After finishing up with Myleigh and Trey’s house, Randy spun the Bobcat around and headed for Danny and Debbie’s, a couple doors back toward his house. He’d known Danny Evachevski about as long as he had known Nicole, which was to say most of his life, but hadn’t known him well until after Danny came back to Spearfish Lake from Florida a few years previously. Randy hadn’t met Debbie until after he was out of college, but had been impressed with her from the first. A full-blooded Shakahatche Indian, Debbie was a tribal katara, which was something like a shaman, and about as unique as Myleigh in her own right. Danny and Debbie were a few years older, mid-thirties now, but they were all of an age where it didn’t matter like it had when they were kids. Now they were close friends, about as close as Trey and Myleigh.

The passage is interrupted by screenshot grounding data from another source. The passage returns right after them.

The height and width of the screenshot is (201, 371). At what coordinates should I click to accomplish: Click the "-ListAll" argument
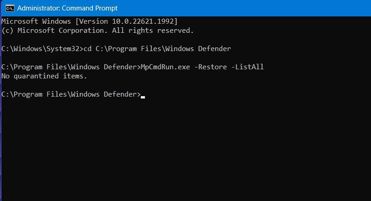248,67
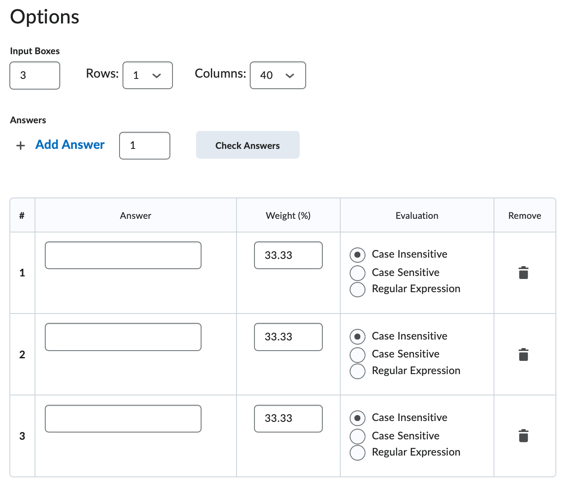Screen dimensions: 561x482
Task: Click the Answer text box in row 2
Action: coord(123,337)
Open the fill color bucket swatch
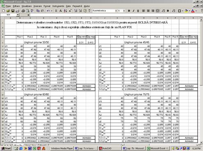This screenshot has height=151, width=203. [x=186, y=11]
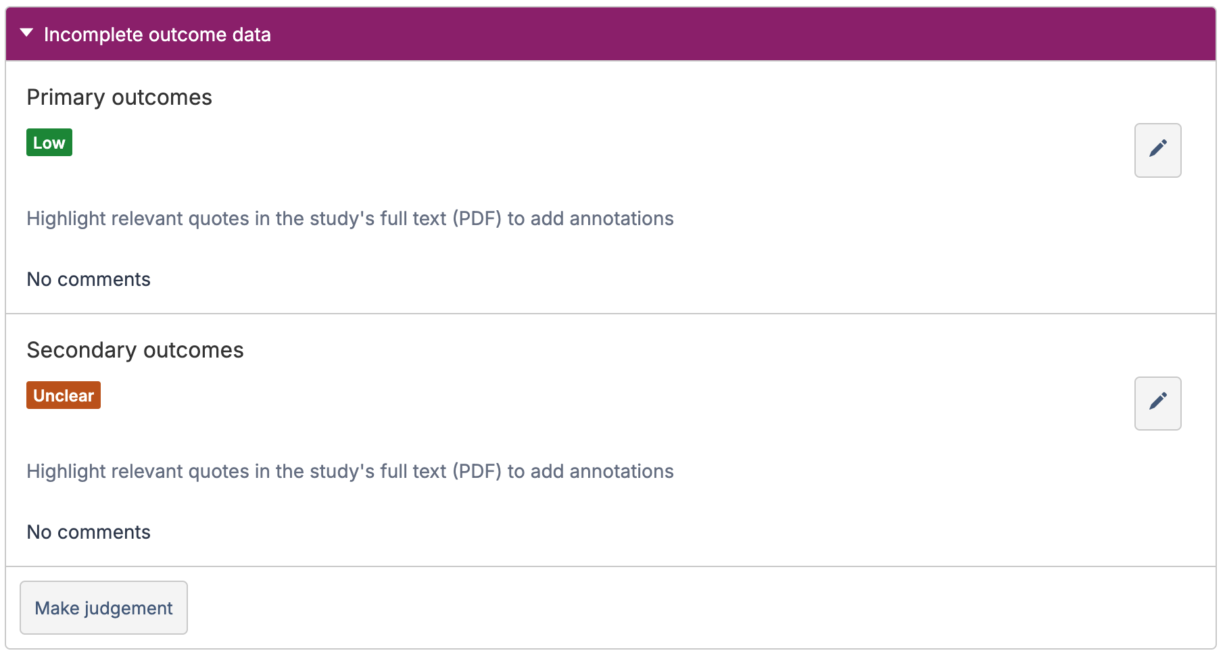Select the orange Unclear risk badge
Screen dimensions: 1225x657
(64, 395)
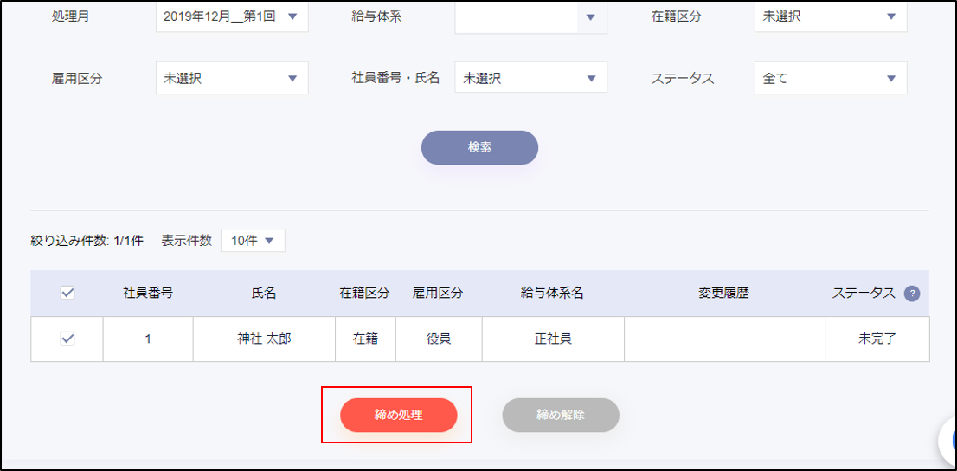Open the 在籍区分 dropdown
The height and width of the screenshot is (471, 957).
pyautogui.click(x=830, y=16)
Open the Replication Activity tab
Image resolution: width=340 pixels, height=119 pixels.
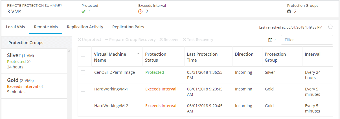pos(85,27)
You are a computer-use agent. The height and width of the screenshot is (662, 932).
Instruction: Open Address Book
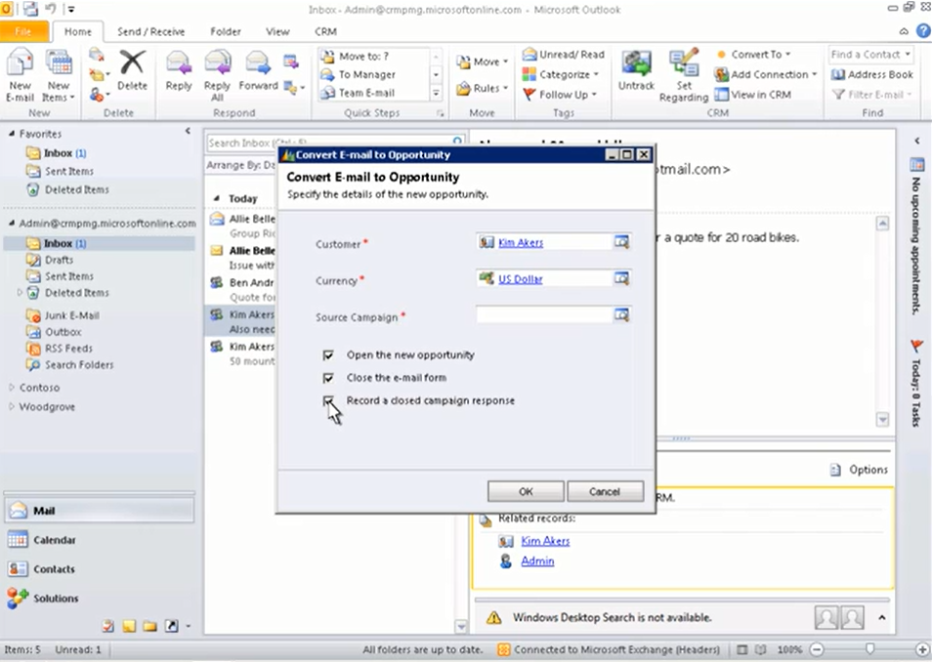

Danny and Debbie had a boy, Sky, just about a year old, and another kid on the way, due in the early summer. It had probably been their example more than anything else that got Randy and Nicole to thinking about having children of their own. The three couples had hung out a lot together the last few years; Danny had even been on the winter Grand Canyon trip with Randy and Trey the year before. Even though he’d been the only canyon newbie on the trip, he’d had a great time and fit in well with everyone. The guys had been on some other winter adventures together, although that had been the big one; the three couples had also done a number of summer weekends together.

Danny and Debbie’s garage door tended to catch a lot of snow for some reason, and Debbie opened the door when she heard Randy working on the driveway. Like Myleigh, she gave him a wave and he waved back. Again, he’d be seeing her later; the plan was for the Evachevskis to come to dinner that evening.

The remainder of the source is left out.